Some essential oils are approved for ingestion as ingredients in other foods that the FDA labels GRAS (generally recognized as safe). Others, however, can be toxic if ingested.

Other Possible Side Effects of Essential Oil Use

  • Nausea
  • Vomiting
  • Kidney damage
  • Seizures
  • Restlessness
  • Rapid heart rate
  • Decreasing effects of prescribed medication


On top of all the possible side effects of using essential oils as directed, there’s still so much misinformation and uncertainty surrounding essential oils that can lead to misuse that can do even more harm. Dermatologists have reported seeing patients with chemical burns and large blisters from putting undiluted oils directly on the skin.
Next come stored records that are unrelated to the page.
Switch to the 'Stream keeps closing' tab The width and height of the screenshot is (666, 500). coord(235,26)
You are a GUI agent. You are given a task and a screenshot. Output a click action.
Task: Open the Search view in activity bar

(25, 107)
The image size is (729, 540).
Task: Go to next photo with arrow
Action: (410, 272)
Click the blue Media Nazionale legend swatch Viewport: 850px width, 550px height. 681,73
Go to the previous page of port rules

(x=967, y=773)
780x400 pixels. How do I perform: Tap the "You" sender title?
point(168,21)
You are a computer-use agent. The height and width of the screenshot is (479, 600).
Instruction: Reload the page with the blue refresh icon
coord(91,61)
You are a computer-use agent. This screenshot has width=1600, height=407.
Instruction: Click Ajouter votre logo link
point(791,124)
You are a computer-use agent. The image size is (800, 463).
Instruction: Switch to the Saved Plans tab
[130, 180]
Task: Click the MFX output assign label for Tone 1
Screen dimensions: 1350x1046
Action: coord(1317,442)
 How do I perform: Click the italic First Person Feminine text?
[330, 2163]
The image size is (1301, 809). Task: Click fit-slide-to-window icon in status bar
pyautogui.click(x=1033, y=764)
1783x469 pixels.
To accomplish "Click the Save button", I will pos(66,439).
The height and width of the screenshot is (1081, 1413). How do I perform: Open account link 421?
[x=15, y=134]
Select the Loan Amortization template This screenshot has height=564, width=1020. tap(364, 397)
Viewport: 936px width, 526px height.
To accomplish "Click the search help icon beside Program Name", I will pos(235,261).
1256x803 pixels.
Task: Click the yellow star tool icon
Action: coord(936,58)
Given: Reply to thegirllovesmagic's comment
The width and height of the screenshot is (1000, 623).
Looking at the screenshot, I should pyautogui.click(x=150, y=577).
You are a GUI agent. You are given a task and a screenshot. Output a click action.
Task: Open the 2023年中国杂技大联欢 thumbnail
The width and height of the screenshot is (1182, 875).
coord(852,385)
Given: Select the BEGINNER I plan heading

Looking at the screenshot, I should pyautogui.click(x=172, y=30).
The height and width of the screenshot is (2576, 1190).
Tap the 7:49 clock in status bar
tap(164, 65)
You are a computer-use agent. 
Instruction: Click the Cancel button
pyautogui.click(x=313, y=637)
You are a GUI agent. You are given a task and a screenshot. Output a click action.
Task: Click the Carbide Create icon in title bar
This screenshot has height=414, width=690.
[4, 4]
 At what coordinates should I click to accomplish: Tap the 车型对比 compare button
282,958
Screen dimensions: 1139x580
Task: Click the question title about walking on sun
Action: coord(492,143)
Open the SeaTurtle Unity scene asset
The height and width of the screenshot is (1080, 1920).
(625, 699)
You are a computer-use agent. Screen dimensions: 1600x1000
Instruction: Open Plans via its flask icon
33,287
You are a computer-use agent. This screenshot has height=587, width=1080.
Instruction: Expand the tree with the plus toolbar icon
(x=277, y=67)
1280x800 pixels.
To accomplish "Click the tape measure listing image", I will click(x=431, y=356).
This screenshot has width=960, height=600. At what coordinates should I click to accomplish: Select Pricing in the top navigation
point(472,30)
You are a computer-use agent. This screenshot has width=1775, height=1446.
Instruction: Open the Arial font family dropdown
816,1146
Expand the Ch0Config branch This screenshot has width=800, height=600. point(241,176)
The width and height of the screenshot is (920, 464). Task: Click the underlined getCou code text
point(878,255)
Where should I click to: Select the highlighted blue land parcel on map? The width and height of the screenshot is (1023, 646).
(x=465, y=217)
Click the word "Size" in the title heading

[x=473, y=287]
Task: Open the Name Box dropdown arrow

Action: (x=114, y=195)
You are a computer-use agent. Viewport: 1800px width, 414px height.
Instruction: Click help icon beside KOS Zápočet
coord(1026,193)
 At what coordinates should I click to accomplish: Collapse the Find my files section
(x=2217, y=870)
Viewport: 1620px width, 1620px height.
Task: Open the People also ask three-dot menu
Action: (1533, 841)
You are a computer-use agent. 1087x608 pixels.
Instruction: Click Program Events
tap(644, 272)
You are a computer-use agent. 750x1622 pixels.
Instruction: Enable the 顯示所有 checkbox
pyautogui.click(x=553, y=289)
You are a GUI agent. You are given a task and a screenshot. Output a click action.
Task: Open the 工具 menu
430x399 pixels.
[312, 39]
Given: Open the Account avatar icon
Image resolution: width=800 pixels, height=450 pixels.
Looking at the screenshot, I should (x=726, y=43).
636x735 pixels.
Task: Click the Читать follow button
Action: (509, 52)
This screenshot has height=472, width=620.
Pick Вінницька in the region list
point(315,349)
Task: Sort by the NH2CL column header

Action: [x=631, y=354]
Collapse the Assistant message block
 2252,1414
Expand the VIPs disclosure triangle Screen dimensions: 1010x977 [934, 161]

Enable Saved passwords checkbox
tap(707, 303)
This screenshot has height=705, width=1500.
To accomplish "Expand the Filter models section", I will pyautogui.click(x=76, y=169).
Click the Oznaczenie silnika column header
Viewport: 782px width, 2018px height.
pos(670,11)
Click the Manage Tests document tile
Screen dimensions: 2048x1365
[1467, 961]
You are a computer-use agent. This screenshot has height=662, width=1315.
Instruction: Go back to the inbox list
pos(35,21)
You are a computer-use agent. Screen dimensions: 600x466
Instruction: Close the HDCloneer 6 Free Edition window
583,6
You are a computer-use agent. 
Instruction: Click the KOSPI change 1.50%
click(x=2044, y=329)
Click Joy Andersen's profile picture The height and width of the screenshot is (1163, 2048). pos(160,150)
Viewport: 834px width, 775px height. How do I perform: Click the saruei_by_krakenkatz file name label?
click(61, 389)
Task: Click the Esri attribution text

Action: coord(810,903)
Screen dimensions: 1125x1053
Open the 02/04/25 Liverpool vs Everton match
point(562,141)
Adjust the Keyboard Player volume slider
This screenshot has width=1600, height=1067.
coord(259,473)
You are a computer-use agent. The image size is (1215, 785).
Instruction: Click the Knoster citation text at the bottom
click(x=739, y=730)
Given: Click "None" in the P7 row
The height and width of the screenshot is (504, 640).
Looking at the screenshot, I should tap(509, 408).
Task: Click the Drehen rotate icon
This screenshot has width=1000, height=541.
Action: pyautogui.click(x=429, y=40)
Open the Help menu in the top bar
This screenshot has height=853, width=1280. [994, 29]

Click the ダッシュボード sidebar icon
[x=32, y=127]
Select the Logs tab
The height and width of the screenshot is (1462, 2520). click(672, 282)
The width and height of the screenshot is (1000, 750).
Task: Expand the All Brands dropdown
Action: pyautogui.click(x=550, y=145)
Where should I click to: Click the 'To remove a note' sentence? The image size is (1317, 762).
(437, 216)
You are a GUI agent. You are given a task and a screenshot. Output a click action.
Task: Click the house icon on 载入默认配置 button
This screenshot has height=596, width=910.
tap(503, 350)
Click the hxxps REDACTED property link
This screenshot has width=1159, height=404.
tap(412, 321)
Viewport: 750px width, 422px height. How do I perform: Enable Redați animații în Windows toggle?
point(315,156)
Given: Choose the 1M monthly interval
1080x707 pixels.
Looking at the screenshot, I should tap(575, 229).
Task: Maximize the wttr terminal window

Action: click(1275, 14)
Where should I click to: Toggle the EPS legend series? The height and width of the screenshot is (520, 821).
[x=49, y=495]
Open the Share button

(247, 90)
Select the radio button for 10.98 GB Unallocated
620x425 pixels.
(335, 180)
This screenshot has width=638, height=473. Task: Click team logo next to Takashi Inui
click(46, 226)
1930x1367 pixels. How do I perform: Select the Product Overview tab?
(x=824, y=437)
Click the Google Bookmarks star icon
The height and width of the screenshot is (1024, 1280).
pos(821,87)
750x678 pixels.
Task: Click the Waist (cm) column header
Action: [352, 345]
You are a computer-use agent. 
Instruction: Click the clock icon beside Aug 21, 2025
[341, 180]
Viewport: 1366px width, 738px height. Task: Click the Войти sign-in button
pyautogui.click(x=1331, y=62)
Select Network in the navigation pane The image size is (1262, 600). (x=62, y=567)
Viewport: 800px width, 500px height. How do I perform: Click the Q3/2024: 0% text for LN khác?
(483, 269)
Using essential oils as a home remedy with no doctor’s approval can expose you to a series of problems that can be avoided if you just stay away from them.

Essential oils may smell wonderful and you might be tempted to give in to the hype and and smear a eucalyptus oil infused lotion on your skin or spritz on some lavender oil perfume, but you’re better off sticking to ingredients you (and the FDA) can trust. Fragrance free skincare with natural ingredients that are not plant derived are safe for most allergies and irritations.